Crítica/Lançamento

O próprio Nick Cave destaca isso em algumas das entrevistas que dá atualmente: é como um abraço caloroso. Já se passou mais de uma década desde que ele lançou um álbum que irradiava tanta esperança

Por: Carlos Pérez de Ziriza, do Mondo Sonoro

★ ★ ★☆☆ (Cotação: BOM)

Selo — Pias
Gênero — Rock

Imagem: Nick Cave (Richard Learoyd/NY Times)

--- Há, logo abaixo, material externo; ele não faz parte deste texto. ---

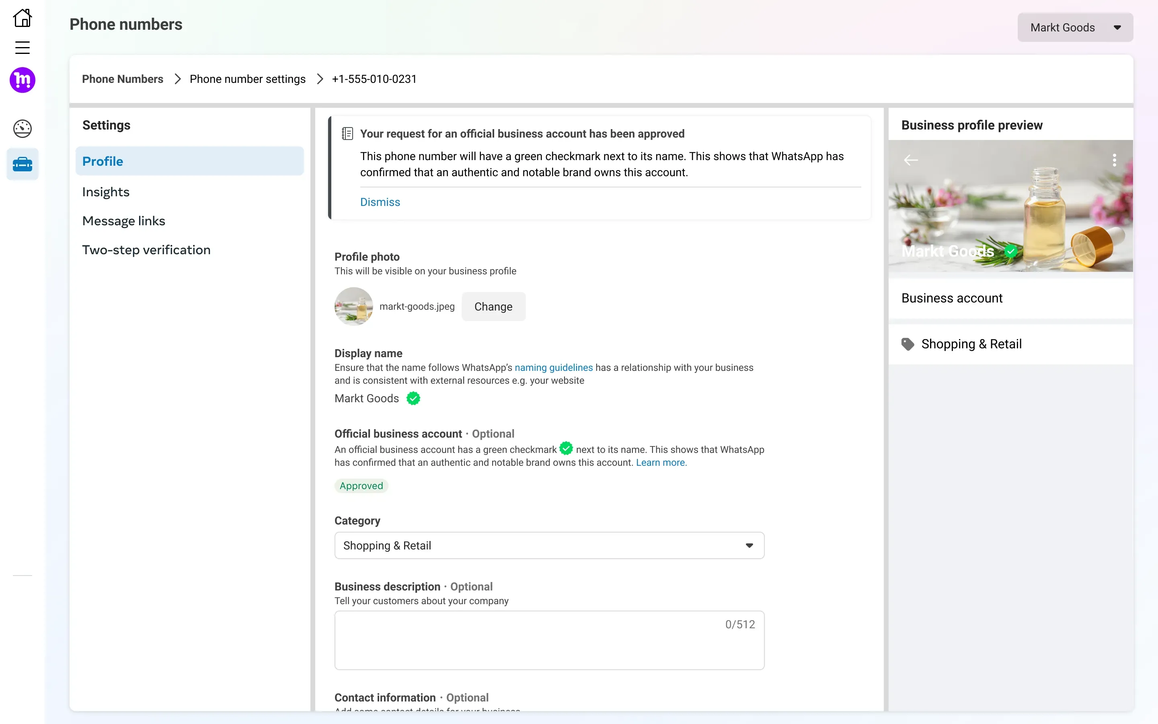The height and width of the screenshot is (724, 1158).
Task: Click the green official business account checkmark
Action: (565, 449)
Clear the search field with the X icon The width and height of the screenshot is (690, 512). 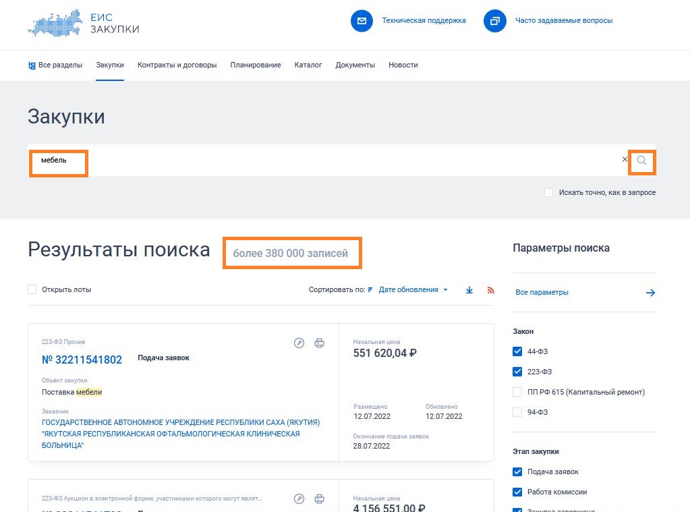click(625, 160)
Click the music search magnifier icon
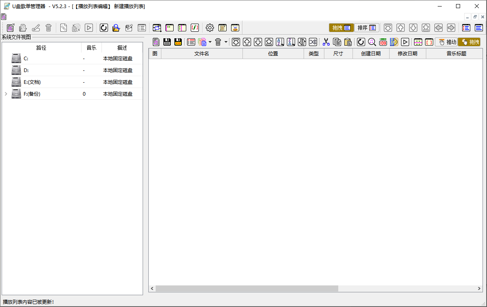Image resolution: width=487 pixels, height=307 pixels. pyautogui.click(x=372, y=42)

O duelo acabou. Ou foi esmaecido, porque nunca desaparecerá completamente. Mas a alegria, a alegria, a ilusão voltou. O luto fica para trás. O próprio Nick Cave destaca isso em algumas das entrevistas que dá atualmente: é como um abraço caloroso. Já se passou mais de uma década desde que ele lançou um álbum que irradiava tanta esperança. E ele fez isso sem diminuir a espiritualidade e o desejo de transcendência.

Deus Selvagem
Capa do novo disco do Nick Cave

Qualquer um pensaria que na sua cabeça existe um plano secreto para comemorar aniversários como se fosse uma fênix que não permite réplicas: já se passaram exatamente quarenta anos desde sua estreia com The Bad Seeds (“From Here To Eternity” , 84 ) e vinte desde que renovou uma de suas operações mais singulares e ao mesmo tempo um dos melhores álbuns de toda sua carreira (o duplo “Abattoir Blues/The Lyre of Orpheus” , 04), e não parece coincidência que este é a coisa mais próxima que ele já fez daquela primeira metade do matadouro blues: a essência do gospel está muito presente (que refrão) em cortes como “Song Of The Lake”, “Wild God”, “Cinnamon Horses” ou “ And The Waters Cover The Sea”, em sintonia com a disposição dos palcos dos concertos da digressão que o aproximou do Primavera Sound há dois anos. De certa forma é como se a trilogia que formou “ Push The Sky Away ” (13), “ Skeleton Tree ” (16) e “ Ghosteen ” (19), com o apêndice que foi “ Carnage ” (21), seu esforço juntos, o músico realmente essencial para entendê-lo, Warren Ellis, poderia ser considerado amortizado.

Mas embora este décimo oitavo álbum passe pelas telas e inaugure uma nova era (aquele termo da moda) em sua carreira, que se diz logo depois de tantos mili, não se pode dizer que “Wild God” poderia soar igual se não fosse para seus antecessores imediatos. Algo resta deles. Principalmente na sinuosa “Final Rescue Attempt” e naquele sintetizador modular de qualidade ondulante e obsessiva, que por algum motivo remete à superação de traumas familiares de sua esposa.

A palavra gospel vem originalmente da palavra divina, e é evidente que para o australiano a música (e falar sobre ela com seus fãs e a imprensa) se tornou uma ferramenta para tentar compreender o mundo e alcançar a transcendência. Quase não existem palavras que sirvam, mas talvez canções. Em nenhuma música isso é tão explícito como na letra maiúscula “Conversão”, que remete a uma experiência real, e se coloca como eixo central deste álbum que ferve desde o primeiro dia de 2023. A interpretação caprichosa das escrituras sagradas , o peso da Bíblia, ainda está lá, mas emerge agora numa expressividade torrencial que borbulha na forma como canta em “Joy”, por exemplo. Exultante, mesmo com uma vontade incontrolável de contar as coisas. Permanece um pouco da serenidade cromática que “Ghosteen” projetou , mas aqui a progressão de acordes e a exuberância instrumental – os imponentes arranjos de cordas de “Frogs” , por exemplo – apontam para algo que também se via chegando: a recuperação total de The Bad Seeds em todo o seu potencial. Até o recuperado Thomas Wydler na bateria e Colin Greenwood ( Radiohead ) no baixo se juntam à festa .

The Bad Seeds estão de volta? Claro que sim, embora nunca tenham saído completamente, e as mixagens de Dave Fridmann também contam a sua parte. Só o trecho final do álbum me desanima – pessoalmente – um pouco, com uma certa reiteração de tonalidades melódicas e álibis líricos que deixam como notável um trabalho que almejava destaque (já desceu daí?) como notável. Preocupado com o currículo que você tem? De forma alguma.